Not even close.  I learn something or at least confirm something new EVERY TIME I RIDE!  I’ve recently started keeping riding logs again and it has helped my riding tremendously!  Even at this point in my riding life!  During my serious racing years, I had volumes upon volumes of riding/racing records and logs.  Admittedly, for a bunch of years I slacked on the riding logs  (the semi-retired racer guy decided he didn’t need them anymore).  I could go into detail about my last month of riding and the awesome stuff that I’ve come up with, but I’ll just say that I pick up on something new every time I’m out. By breaking it down, I come up with the real reasons why something either worked or didn’t, as opposed to saying, “Ah, I’m just a little rusty…” or “…haven’t ridden there in a long time…” and on the other side, crediting successes to, “…just felt good today…” or “…traction was perfect, could do no wrong…”

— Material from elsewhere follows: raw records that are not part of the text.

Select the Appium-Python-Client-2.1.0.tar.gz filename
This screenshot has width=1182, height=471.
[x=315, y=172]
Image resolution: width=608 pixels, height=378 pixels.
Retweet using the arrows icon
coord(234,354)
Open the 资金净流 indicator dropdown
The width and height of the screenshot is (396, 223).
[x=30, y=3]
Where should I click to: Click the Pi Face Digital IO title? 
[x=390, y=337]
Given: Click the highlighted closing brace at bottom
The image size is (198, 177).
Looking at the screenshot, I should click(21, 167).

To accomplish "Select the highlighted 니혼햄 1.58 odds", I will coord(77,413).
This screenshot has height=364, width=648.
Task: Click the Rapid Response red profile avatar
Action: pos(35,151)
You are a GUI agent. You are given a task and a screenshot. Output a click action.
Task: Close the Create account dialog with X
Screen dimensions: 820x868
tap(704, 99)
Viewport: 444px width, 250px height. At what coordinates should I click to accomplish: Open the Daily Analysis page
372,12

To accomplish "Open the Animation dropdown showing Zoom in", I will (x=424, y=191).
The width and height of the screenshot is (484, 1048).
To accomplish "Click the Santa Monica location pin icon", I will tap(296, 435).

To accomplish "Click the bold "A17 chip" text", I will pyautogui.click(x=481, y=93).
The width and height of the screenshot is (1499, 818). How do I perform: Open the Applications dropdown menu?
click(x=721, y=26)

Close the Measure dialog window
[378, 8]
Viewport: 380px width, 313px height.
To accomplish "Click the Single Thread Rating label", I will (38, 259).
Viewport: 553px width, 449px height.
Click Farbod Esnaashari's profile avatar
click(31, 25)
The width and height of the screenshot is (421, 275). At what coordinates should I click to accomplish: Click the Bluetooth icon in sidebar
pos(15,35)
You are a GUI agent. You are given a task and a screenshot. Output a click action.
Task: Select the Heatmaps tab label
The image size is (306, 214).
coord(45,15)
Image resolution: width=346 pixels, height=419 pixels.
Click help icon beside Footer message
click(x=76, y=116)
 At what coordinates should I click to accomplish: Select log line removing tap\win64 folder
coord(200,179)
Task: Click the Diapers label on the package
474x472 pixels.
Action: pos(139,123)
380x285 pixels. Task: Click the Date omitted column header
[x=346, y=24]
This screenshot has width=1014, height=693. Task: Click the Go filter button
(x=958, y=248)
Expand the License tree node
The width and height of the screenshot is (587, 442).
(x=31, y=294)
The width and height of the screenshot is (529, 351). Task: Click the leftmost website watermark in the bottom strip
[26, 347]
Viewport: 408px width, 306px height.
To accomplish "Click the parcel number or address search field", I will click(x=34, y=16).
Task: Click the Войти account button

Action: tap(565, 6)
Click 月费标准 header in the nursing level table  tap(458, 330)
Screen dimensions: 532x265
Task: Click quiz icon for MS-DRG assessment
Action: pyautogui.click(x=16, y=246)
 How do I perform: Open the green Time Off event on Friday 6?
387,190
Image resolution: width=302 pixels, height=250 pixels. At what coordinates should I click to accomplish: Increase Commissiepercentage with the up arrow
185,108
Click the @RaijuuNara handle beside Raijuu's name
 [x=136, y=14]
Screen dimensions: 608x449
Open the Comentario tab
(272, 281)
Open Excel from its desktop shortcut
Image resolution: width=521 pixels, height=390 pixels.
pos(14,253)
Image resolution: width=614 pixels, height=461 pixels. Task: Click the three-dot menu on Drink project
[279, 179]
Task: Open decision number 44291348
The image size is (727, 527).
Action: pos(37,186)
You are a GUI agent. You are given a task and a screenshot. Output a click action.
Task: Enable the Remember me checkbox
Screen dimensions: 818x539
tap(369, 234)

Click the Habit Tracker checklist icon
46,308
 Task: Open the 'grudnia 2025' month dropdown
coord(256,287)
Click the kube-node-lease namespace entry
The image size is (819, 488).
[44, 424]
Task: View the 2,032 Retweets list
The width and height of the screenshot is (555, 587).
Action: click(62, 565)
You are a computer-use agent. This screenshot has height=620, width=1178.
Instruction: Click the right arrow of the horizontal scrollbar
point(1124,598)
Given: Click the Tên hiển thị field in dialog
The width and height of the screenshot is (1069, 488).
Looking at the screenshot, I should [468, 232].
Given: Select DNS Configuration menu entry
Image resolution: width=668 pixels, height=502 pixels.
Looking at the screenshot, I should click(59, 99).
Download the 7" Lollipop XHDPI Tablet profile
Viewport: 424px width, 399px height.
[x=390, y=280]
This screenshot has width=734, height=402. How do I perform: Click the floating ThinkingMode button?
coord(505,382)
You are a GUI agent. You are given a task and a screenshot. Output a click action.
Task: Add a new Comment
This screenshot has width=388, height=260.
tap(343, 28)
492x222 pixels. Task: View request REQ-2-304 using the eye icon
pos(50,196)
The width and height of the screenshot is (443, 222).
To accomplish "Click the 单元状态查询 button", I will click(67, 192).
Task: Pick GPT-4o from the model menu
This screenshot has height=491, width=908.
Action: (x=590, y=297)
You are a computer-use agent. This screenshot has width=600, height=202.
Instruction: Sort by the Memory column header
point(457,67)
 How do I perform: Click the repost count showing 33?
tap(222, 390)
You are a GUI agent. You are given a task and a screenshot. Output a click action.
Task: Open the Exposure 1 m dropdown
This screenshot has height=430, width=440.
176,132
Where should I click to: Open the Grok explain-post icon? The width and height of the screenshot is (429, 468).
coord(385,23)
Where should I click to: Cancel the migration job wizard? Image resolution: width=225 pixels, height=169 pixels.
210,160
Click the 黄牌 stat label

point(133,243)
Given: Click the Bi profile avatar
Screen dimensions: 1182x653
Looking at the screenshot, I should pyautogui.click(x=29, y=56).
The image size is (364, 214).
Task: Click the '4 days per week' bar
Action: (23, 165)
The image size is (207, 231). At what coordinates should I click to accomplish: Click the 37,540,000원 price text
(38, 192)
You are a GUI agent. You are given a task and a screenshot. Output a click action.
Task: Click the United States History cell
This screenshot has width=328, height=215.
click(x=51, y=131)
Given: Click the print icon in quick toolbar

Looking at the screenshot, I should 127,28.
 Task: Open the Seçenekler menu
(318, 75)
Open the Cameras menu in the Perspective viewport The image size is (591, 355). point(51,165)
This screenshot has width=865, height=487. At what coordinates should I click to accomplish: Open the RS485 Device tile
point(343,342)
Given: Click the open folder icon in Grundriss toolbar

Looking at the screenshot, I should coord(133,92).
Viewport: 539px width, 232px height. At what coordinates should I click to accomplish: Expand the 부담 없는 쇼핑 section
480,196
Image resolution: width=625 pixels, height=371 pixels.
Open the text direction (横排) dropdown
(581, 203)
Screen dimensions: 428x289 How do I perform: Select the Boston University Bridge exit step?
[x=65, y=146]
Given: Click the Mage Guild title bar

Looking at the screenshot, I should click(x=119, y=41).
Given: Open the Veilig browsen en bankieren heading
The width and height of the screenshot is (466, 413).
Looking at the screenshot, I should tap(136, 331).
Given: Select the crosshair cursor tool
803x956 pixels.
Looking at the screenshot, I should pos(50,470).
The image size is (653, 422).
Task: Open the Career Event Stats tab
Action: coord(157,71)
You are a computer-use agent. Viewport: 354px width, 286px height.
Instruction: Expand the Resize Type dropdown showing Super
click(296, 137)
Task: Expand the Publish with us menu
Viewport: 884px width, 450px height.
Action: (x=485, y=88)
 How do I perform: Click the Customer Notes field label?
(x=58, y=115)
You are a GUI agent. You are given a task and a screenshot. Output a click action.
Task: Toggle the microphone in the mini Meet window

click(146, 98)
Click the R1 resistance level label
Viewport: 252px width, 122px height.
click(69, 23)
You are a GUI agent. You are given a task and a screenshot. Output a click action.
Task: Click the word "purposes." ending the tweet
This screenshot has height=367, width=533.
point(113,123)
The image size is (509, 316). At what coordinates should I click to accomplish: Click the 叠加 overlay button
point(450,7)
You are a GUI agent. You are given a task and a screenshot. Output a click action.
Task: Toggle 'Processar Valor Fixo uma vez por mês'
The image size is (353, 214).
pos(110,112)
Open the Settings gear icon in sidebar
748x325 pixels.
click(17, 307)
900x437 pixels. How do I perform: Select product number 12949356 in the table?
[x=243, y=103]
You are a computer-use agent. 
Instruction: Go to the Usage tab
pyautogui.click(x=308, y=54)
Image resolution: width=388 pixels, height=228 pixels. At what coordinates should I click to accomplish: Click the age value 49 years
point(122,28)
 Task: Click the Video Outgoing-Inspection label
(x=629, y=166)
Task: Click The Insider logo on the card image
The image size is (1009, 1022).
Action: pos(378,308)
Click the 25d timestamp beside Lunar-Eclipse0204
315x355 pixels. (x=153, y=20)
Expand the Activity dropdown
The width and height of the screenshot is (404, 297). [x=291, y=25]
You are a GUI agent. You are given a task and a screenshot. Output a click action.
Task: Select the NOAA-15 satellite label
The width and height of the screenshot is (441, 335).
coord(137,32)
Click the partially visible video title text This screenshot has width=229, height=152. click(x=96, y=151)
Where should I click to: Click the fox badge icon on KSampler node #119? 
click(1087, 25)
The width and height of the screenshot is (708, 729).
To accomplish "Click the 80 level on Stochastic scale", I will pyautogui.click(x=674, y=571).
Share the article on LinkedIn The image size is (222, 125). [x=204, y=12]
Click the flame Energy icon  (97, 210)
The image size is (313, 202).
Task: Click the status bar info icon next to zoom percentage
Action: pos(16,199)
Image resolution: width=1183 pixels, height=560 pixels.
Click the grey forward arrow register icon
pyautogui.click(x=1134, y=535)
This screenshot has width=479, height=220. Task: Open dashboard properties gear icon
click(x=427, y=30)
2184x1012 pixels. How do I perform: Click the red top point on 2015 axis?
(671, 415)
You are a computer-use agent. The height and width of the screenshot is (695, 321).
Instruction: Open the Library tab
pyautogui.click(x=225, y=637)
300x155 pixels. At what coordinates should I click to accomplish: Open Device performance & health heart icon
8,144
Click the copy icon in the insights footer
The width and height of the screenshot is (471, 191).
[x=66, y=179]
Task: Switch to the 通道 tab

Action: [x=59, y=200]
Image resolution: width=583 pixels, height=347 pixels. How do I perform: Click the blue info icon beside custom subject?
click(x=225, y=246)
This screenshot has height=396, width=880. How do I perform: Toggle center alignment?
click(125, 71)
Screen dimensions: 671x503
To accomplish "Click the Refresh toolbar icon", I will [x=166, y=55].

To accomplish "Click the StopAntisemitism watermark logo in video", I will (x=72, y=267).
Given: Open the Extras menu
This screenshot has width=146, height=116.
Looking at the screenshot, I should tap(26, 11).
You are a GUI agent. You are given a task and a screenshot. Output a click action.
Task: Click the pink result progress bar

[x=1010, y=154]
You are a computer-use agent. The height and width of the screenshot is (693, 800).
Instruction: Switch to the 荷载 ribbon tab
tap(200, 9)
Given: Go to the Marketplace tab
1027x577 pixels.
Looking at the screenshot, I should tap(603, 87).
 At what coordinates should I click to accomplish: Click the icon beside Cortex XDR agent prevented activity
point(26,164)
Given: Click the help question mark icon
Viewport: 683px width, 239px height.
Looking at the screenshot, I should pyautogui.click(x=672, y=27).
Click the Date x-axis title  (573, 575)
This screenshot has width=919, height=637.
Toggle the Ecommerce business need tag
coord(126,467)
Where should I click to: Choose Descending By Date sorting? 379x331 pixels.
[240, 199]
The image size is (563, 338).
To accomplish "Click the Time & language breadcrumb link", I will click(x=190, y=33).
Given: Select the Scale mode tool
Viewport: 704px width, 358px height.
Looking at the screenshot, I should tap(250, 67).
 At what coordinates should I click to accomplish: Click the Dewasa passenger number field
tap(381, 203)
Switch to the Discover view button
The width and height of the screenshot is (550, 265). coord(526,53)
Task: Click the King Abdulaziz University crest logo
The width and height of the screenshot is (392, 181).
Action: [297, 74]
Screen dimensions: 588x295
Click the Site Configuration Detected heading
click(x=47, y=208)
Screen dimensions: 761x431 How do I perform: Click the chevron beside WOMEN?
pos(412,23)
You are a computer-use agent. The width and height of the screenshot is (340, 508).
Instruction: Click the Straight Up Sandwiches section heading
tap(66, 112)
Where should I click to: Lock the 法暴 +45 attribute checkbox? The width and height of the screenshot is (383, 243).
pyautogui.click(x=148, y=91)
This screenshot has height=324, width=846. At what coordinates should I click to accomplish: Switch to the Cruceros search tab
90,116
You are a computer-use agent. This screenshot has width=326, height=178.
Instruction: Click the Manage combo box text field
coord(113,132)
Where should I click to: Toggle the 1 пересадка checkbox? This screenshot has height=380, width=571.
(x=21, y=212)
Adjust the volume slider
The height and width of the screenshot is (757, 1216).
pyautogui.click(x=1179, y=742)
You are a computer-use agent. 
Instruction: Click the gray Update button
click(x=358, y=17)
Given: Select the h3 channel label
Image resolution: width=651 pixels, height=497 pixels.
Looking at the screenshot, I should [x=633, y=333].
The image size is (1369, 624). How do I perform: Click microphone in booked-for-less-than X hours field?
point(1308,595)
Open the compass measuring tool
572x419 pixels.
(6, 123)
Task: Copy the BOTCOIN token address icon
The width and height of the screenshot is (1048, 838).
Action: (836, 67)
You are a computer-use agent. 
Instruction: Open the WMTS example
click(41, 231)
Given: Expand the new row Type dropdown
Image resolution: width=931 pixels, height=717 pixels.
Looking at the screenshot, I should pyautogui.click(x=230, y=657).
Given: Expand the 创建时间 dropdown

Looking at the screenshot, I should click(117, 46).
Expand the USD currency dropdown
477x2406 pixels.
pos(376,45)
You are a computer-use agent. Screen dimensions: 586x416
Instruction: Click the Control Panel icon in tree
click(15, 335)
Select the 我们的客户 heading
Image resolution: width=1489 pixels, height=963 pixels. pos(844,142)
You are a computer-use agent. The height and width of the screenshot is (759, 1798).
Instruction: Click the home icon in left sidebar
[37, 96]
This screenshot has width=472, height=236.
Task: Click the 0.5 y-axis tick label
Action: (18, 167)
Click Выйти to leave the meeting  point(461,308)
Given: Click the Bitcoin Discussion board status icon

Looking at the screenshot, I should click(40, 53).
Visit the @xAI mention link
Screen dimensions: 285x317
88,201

Keeping logs again has helped my MTB, my motocross, my dirt jumping, my coaching and instructing.  It’s helped me make advances in the types of off the bike training that are really relevant to riding. My bike riding logs will probably even help my snowboarding…if it ever snows!

So what the heck should you write down in your log, specifically?  Well, that’s up to you.  An entry doesn’t have to be super detailed or ten pages long.  Don’t make it such a stressful hassle that you give it up because you dread it so much that it ruins your day.  Definitely write down your “victories”, the positive learning experiences.  When you have success on the trail, break it down: why were you successful, what techniques did you use (providing that they were proper techniques)?  If that’s all you enter, good enough!  Just by processing that event and recording it, you’ll “re-live” it a bunch of times.  Repetition is a huge part of learning.   Now, you are also conscious of why you had success.  BAM!  You just quite thoroughly learned something!  Focus on the positive.

As far as dealing with negative experiences (crashes, riding like crap) turn them into steps that you can take to move into a positive direction.  Know why that crash happened: what did you do wrong?  What should you have done?  You may come up with more questions then answers if you are new to riding (or even not-so-new), but at least you are being proactive, and the answers to the questions are out there.

In my racing days, my logs were incredibly detailed: nutrition, training, how I practiced at races, how I traveled, equipment settings…  Lately, not so much; mainly focusing on one prominent issue per ride.  Sometimes super crazy detailed bike-dork stuff like suspension settings in relation to body position, line choice and riding style.  Sometimes simply noting that I felt tight and didn’t warm up and “feel it” until an hour into the ride.  This reminded me that I hadn’t been stretching and hitting the foam roller enough… and now I am!  But if I wouldn’t have sat down to write and “taken note” on how old I felt at the start of my rides… I would have mentally been on to something else as soon as I got off the bike instead of making it a point to take care of myself.  Awareness…

So, like anything else, start simple, start slow, but make this a habit!  I guarantee it will pay off, big-time!